begin Recorded data

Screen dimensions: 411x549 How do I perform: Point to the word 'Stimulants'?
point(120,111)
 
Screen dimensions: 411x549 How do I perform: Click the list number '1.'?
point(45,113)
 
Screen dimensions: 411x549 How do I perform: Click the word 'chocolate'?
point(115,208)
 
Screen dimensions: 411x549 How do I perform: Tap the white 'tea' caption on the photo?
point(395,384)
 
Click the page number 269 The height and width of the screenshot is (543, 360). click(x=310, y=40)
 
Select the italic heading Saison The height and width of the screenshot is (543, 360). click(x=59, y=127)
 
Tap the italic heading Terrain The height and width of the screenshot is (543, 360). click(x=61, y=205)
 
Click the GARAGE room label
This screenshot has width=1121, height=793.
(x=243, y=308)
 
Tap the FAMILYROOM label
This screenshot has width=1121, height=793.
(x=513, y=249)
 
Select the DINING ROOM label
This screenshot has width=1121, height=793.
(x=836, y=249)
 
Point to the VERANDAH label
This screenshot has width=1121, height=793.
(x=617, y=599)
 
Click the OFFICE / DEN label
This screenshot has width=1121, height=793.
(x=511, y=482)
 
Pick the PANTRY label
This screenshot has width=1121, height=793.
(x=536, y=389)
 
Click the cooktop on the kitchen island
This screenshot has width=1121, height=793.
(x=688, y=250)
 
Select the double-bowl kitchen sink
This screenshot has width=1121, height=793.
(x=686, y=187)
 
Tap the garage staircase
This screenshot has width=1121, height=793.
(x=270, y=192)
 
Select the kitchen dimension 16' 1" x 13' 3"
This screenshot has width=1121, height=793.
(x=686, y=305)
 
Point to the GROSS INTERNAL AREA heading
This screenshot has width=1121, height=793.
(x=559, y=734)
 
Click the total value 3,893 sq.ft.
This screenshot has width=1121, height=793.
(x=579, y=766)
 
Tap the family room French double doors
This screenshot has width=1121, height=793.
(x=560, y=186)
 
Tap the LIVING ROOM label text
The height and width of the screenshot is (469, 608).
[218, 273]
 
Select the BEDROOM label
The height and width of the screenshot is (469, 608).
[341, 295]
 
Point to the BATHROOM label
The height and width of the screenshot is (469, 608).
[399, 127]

end Recorded data

• [Task prompt] Quote all of the lines above word for word, without changing anything.

• [Response to this exercise]
Screen dimensions: 411x549 How do I perform: Point to the word 'Stimulants'?
point(120,111)
 
Screen dimensions: 411x549 How do I perform: Click the list number '1.'?
point(45,113)
 
Screen dimensions: 411x549 How do I perform: Click the word 'chocolate'?
point(115,208)
 
Screen dimensions: 411x549 How do I perform: Tap the white 'tea' caption on the photo?
point(395,384)
 
Click the page number 269 The height and width of the screenshot is (543, 360). click(x=310, y=40)
 
Select the italic heading Saison The height and width of the screenshot is (543, 360). click(x=59, y=127)
 
Tap the italic heading Terrain The height and width of the screenshot is (543, 360). click(x=61, y=205)
 
Click the GARAGE room label
This screenshot has width=1121, height=793.
(x=243, y=308)
 
Tap the FAMILYROOM label
This screenshot has width=1121, height=793.
(x=513, y=249)
 
Select the DINING ROOM label
This screenshot has width=1121, height=793.
(x=836, y=249)
 
Point to the VERANDAH label
This screenshot has width=1121, height=793.
(x=617, y=599)
 
Click the OFFICE / DEN label
This screenshot has width=1121, height=793.
(x=511, y=482)
 
Pick the PANTRY label
This screenshot has width=1121, height=793.
(x=536, y=389)
 
Click the cooktop on the kitchen island
This screenshot has width=1121, height=793.
(x=688, y=250)
 
Select the double-bowl kitchen sink
This screenshot has width=1121, height=793.
(x=686, y=187)
 
Tap the garage staircase
This screenshot has width=1121, height=793.
(x=270, y=192)
 
Select the kitchen dimension 16' 1" x 13' 3"
This screenshot has width=1121, height=793.
(x=686, y=305)
 
Point to the GROSS INTERNAL AREA heading
This screenshot has width=1121, height=793.
(x=559, y=734)
 
Click the total value 3,893 sq.ft.
This screenshot has width=1121, height=793.
(x=579, y=766)
 
Tap the family room French double doors
This screenshot has width=1121, height=793.
(x=560, y=186)
 
Tap the LIVING ROOM label text
The height and width of the screenshot is (469, 608).
[218, 273]
 
Select the BEDROOM label
The height and width of the screenshot is (469, 608).
[341, 295]
 
Point to the BATHROOM label
The height and width of the screenshot is (469, 608).
[399, 127]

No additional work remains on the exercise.